## Data supplied
»»

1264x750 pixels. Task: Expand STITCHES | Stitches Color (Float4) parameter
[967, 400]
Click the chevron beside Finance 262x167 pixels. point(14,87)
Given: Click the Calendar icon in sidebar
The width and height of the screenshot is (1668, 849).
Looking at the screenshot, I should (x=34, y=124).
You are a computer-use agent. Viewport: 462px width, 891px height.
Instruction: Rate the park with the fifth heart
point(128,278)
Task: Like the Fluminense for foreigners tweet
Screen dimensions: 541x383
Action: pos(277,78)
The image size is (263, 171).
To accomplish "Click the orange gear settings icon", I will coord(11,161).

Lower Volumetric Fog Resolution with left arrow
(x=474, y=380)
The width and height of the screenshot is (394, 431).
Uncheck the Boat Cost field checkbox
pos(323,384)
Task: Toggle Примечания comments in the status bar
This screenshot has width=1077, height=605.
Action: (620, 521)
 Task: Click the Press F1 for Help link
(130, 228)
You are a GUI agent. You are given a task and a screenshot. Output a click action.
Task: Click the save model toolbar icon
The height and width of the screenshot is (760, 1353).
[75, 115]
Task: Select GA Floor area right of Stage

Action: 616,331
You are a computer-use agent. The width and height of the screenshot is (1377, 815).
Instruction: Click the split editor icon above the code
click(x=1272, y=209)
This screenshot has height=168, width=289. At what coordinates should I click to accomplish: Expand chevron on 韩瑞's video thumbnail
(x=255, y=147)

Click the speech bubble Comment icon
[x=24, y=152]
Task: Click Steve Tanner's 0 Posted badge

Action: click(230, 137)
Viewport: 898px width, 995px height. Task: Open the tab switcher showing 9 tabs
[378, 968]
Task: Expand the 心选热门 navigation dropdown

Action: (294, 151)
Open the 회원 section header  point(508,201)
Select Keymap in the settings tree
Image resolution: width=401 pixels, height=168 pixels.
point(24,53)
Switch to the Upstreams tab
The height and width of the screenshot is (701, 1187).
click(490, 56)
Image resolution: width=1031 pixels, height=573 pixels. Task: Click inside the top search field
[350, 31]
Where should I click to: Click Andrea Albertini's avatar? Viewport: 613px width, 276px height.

««

## Your goal
Revise all of the records above by replacing each "Viewport" with "Display", leaving everything else unchanged.

## Exercise solution
1264x750 pixels. Task: Expand STITCHES | Stitches Color (Float4) parameter
[967, 400]
Click the chevron beside Finance 262x167 pixels. point(14,87)
Given: Click the Calendar icon in sidebar
The width and height of the screenshot is (1668, 849).
Looking at the screenshot, I should (x=34, y=124).
You are a computer-use agent. Display: 462px width, 891px height.
Instruction: Rate the park with the fifth heart
point(128,278)
Task: Like the Fluminense for foreigners tweet
Screen dimensions: 541x383
Action: pos(277,78)
The image size is (263, 171).
To accomplish "Click the orange gear settings icon", I will coord(11,161).

Lower Volumetric Fog Resolution with left arrow
(x=474, y=380)
The width and height of the screenshot is (394, 431).
Uncheck the Boat Cost field checkbox
pos(323,384)
Task: Toggle Примечания comments in the status bar
This screenshot has width=1077, height=605.
Action: (620, 521)
 Task: Click the Press F1 for Help link
(130, 228)
You are a GUI agent. You are given a task and a screenshot. Output a click action.
Task: Click the save model toolbar icon
The height and width of the screenshot is (760, 1353).
[75, 115]
Task: Select GA Floor area right of Stage

Action: 616,331
You are a computer-use agent. The width and height of the screenshot is (1377, 815).
Instruction: Click the split editor icon above the code
click(x=1272, y=209)
This screenshot has height=168, width=289. At what coordinates should I click to accomplish: Expand chevron on 韩瑞's video thumbnail
(x=255, y=147)

Click the speech bubble Comment icon
[x=24, y=152]
Task: Click Steve Tanner's 0 Posted badge

Action: click(230, 137)
Display: 898px width, 995px height. Task: Open the tab switcher showing 9 tabs
[378, 968]
Task: Expand the 心选热门 navigation dropdown

Action: (294, 151)
Open the 회원 section header  point(508,201)
Select Keymap in the settings tree
Image resolution: width=401 pixels, height=168 pixels.
point(24,53)
Switch to the Upstreams tab
The height and width of the screenshot is (701, 1187).
click(490, 56)
Image resolution: width=1031 pixels, height=573 pixels. Task: Click inside the top search field
[350, 31]
Where should I click to: Click Andrea Albertini's avatar? Display: 613px width, 276px height.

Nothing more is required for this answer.